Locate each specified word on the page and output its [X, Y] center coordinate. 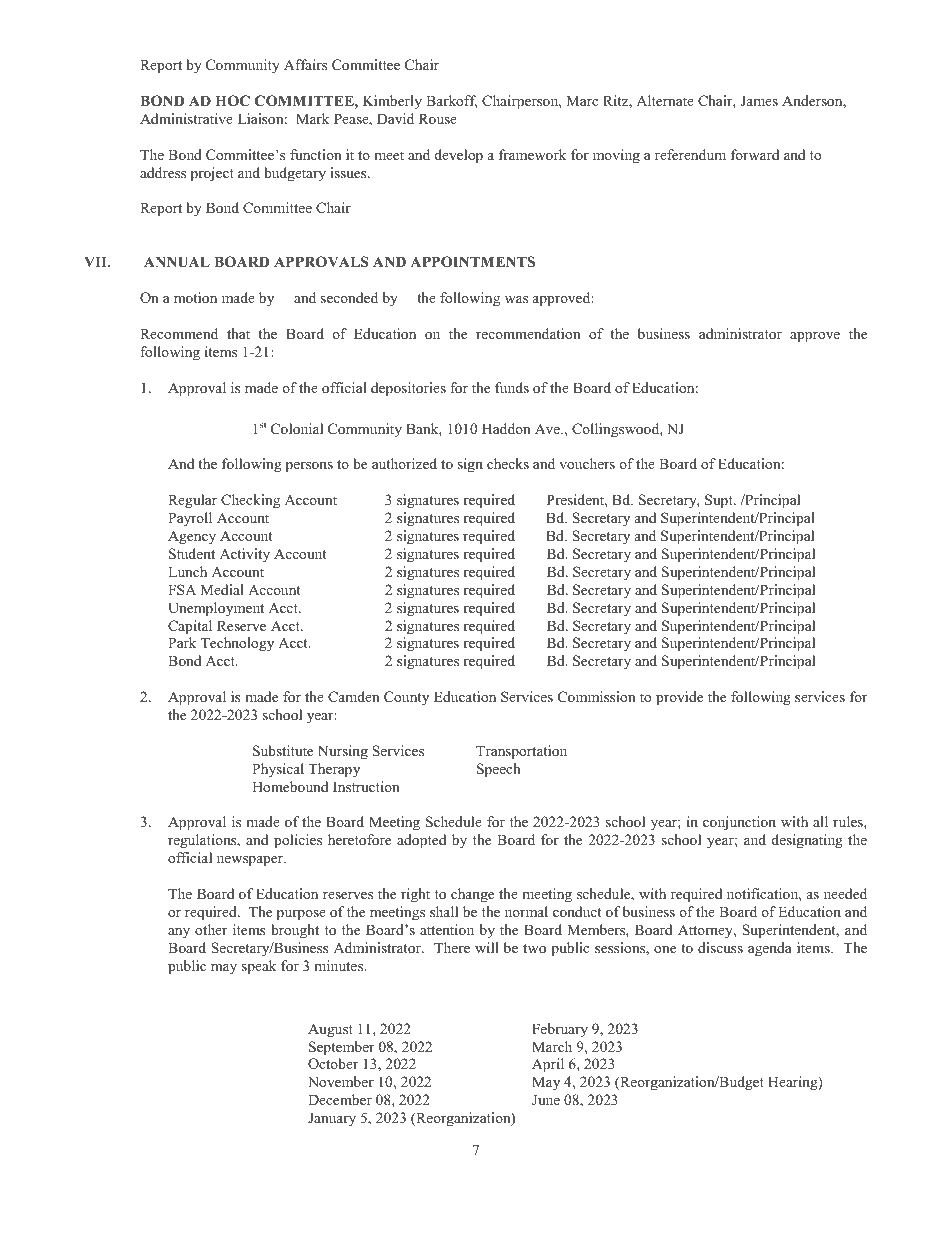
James [759, 100]
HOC [232, 101]
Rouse [438, 118]
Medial [222, 589]
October [333, 1064]
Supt [720, 501]
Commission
+++
Objective
Put every line of the records above into a Markdown table with two columns, Row and Text, numbering each line and skipping any blank ones. Leave the pictures out.

Reply
| Row | Text |
|---|---|
| 1 | Locate each specified word on the page and output its [X, Y] center coordinate.  |
| 2 | James [759, 100] |
| 3 | HOC [232, 101] |
| 4 | Rouse [438, 118] |
| 5 | Medial [222, 589] |
| 6 | October [333, 1064] |
| 7 | Supt [720, 501] |
| 8 | Commission |